### [WHAT YOU ARE ASKED TO DO]
Only lines that contain the word "Leclerc" belong in the answer; copy them from the records below.

### [SUPPLIED MATERIAL]
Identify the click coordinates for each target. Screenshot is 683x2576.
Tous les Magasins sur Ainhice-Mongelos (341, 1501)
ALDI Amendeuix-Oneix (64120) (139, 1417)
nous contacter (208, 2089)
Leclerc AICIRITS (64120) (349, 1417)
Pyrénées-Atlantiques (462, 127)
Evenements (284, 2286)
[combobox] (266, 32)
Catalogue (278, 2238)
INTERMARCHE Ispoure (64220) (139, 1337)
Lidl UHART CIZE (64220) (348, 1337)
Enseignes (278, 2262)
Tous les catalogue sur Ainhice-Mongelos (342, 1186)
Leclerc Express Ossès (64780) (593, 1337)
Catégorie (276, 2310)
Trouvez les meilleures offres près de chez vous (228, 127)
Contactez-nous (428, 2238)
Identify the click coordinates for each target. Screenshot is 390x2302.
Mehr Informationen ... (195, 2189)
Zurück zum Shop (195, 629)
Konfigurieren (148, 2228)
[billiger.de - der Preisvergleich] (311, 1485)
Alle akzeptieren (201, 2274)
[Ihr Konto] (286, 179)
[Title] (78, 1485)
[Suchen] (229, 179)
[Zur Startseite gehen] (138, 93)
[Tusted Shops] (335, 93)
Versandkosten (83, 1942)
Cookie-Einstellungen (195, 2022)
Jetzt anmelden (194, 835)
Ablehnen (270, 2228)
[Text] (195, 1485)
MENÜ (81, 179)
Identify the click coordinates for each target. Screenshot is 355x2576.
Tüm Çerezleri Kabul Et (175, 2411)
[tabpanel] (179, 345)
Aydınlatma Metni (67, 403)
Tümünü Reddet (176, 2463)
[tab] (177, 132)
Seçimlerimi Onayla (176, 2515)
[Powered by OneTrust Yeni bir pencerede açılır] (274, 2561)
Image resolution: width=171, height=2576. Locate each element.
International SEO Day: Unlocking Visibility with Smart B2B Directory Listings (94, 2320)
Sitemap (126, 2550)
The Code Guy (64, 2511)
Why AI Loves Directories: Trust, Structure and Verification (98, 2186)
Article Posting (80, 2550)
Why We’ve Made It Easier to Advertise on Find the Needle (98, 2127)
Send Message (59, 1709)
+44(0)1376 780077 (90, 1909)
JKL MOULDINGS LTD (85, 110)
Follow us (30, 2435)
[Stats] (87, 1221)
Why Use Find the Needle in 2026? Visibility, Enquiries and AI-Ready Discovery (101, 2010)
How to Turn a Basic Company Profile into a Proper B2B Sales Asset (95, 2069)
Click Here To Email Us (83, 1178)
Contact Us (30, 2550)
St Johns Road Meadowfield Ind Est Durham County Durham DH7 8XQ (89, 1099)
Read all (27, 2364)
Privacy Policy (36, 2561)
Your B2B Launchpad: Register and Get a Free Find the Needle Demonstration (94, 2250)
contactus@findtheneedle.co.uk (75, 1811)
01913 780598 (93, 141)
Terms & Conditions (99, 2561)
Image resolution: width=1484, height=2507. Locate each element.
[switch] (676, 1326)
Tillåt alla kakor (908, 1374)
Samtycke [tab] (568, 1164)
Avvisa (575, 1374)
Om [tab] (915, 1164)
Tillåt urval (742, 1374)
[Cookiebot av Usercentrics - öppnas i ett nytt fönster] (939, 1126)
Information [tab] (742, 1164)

### [RESPONSE TO THE EXERCISE]
Leclerc AICIRITS (64120) (349, 1417)
Leclerc Express Ossès (64780) (593, 1337)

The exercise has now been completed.